Input rows >>

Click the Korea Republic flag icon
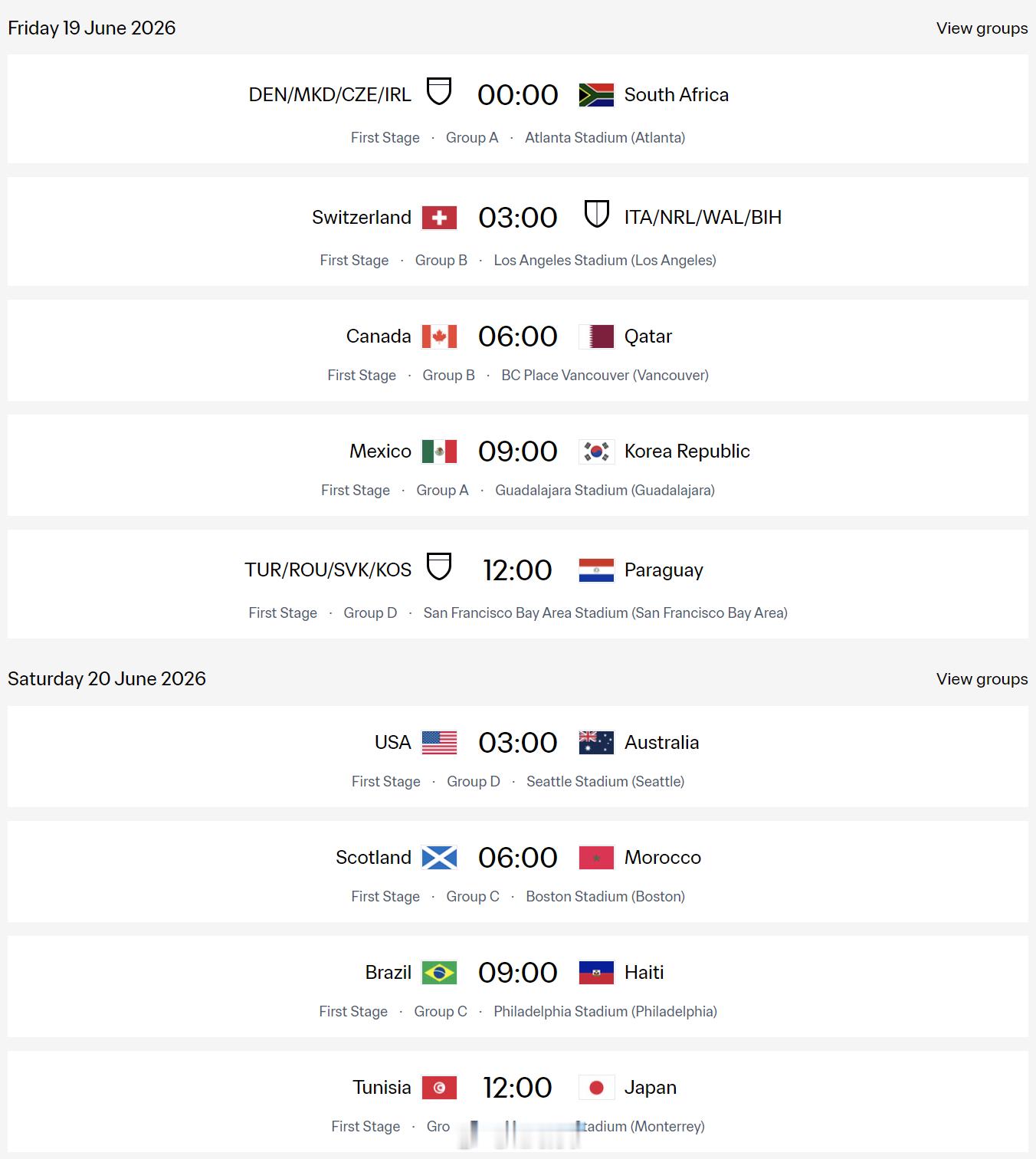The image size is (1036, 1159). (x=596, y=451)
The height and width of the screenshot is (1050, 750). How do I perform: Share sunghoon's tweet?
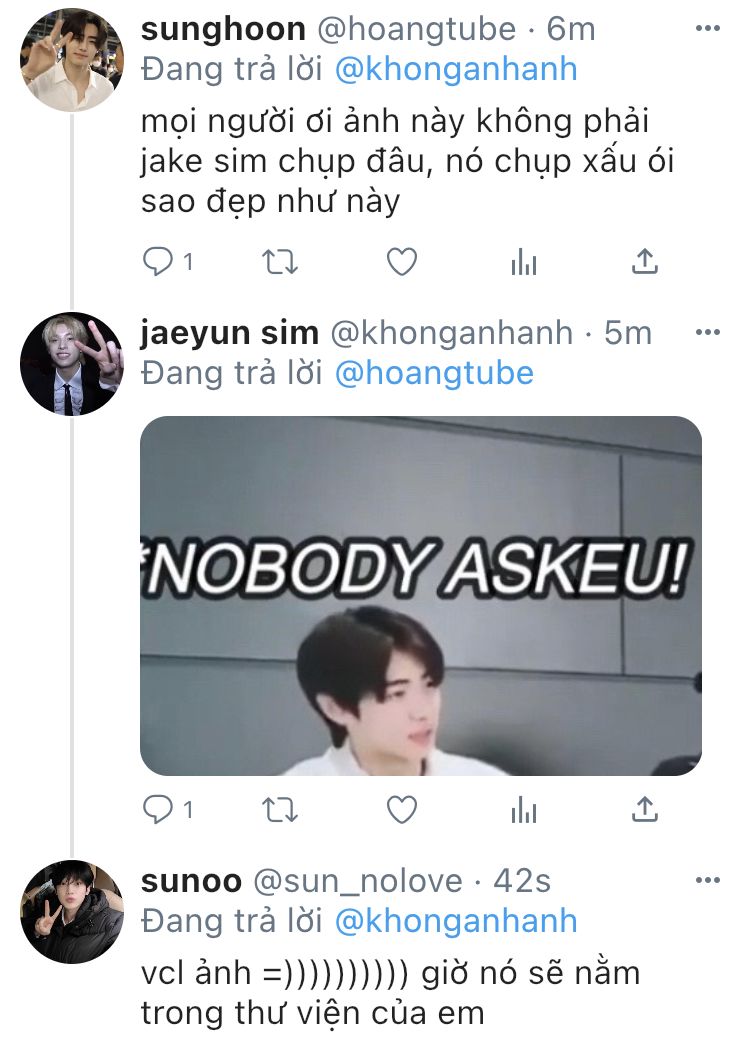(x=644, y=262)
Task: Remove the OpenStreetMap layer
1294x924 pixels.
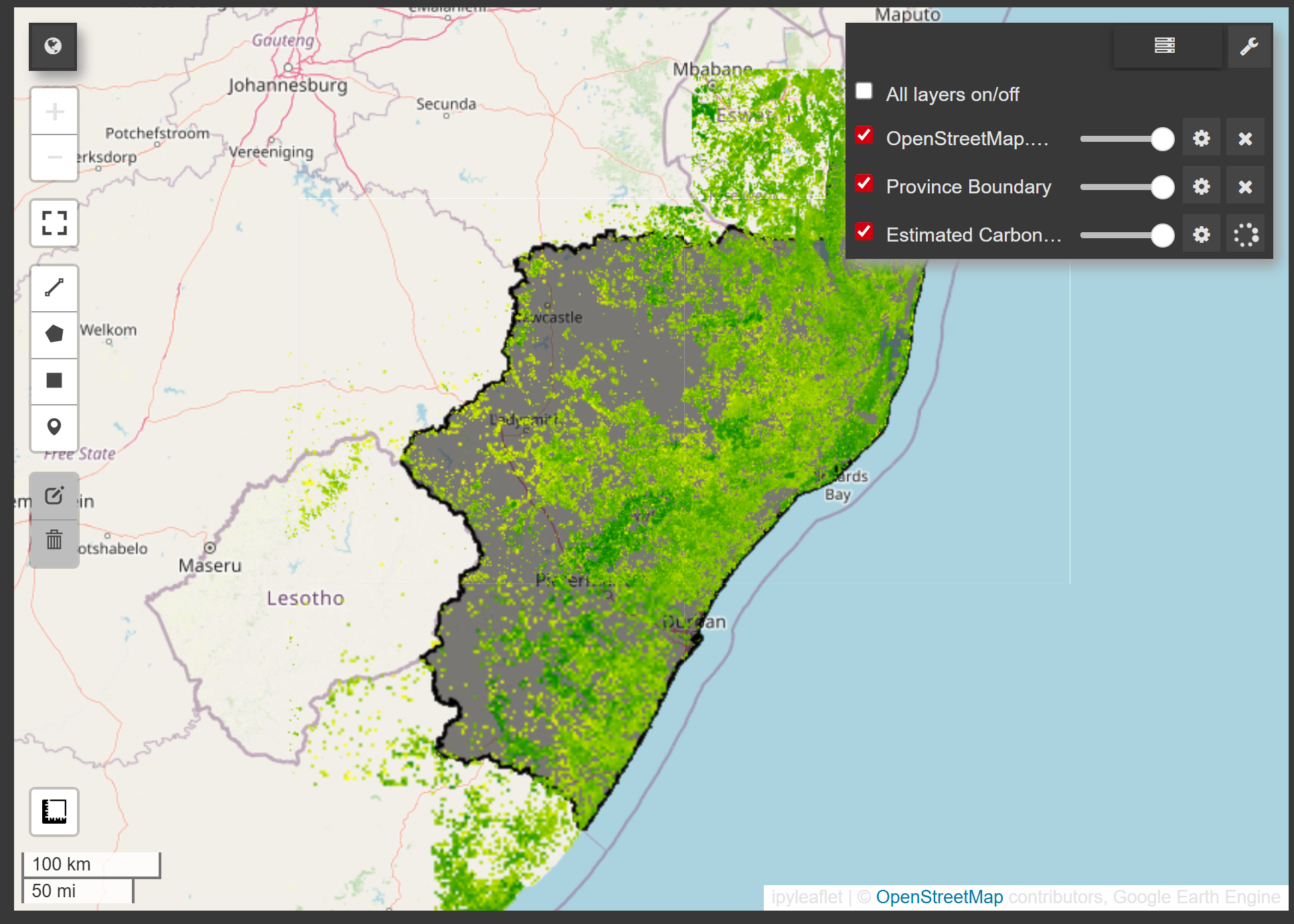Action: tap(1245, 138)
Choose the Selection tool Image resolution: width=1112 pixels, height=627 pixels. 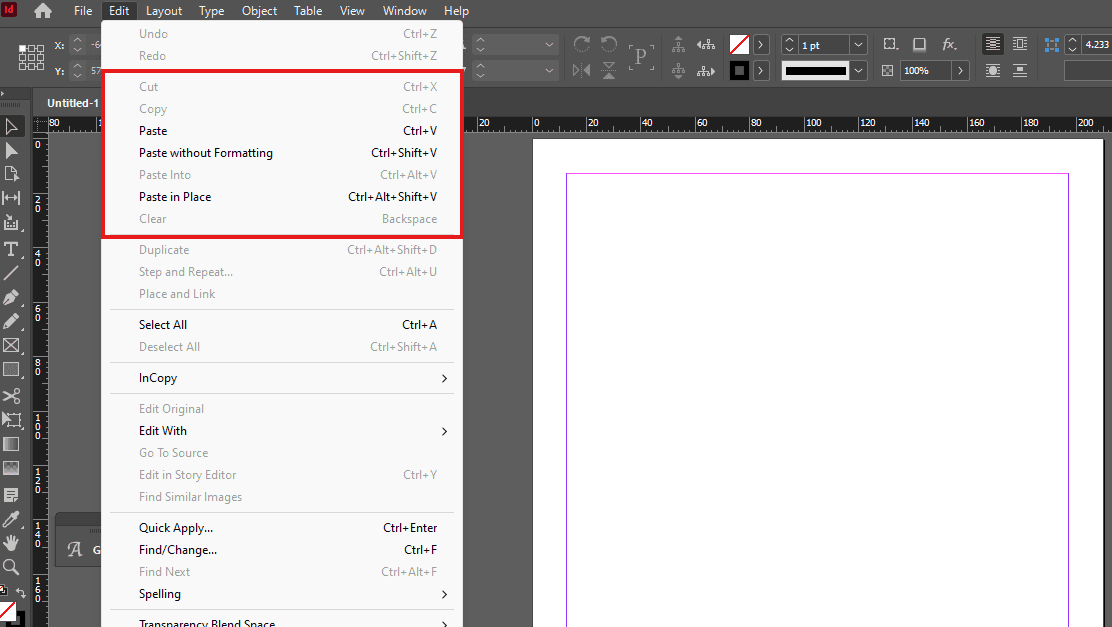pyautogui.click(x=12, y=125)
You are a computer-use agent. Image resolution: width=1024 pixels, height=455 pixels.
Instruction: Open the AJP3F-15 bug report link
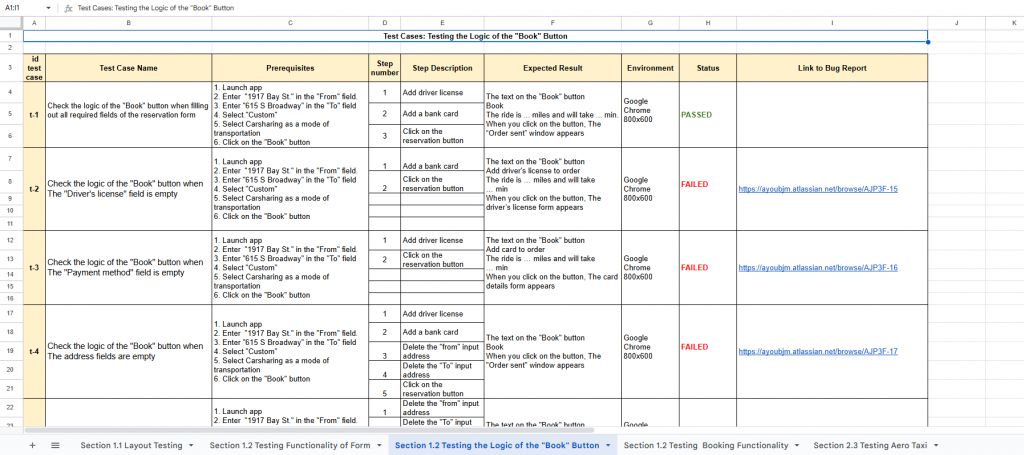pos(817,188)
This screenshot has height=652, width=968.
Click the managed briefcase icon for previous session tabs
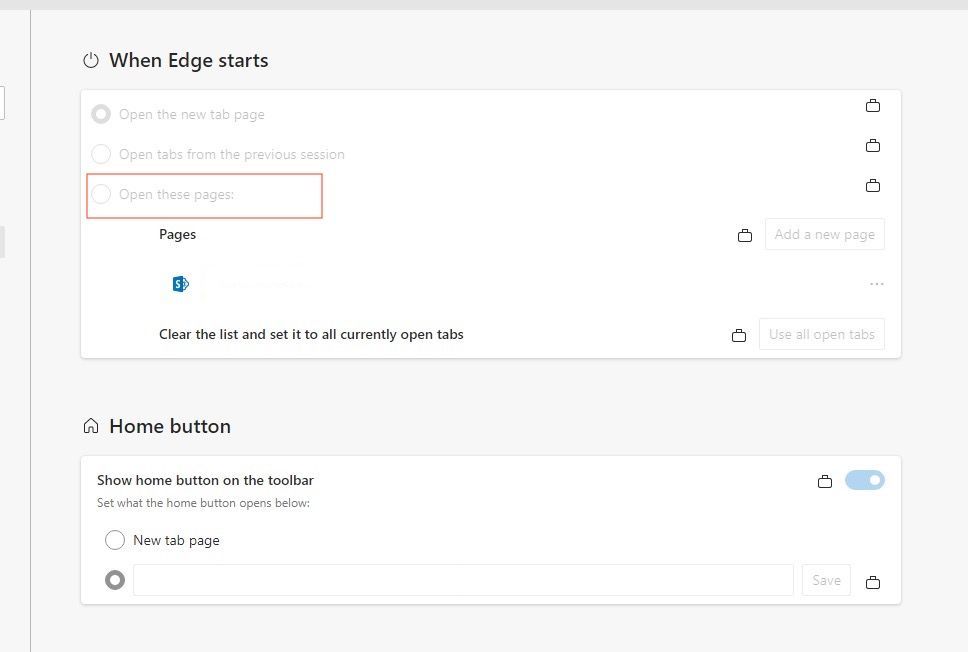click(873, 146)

Direction >>
Reproduce the lines from the first one through the line containing "Action: tap(1245, 138)", both ends included, and omit the pictures.

Correct answer >>
Click the Korea Republic flag icon
The image size is (1036, 1159). (x=596, y=451)
The height and width of the screenshot is (1050, 750). How do I perform: Share sunghoon's tweet?
(x=644, y=262)
Task: Remove the OpenStreetMap layer
1294x924 pixels.
Action: tap(1245, 138)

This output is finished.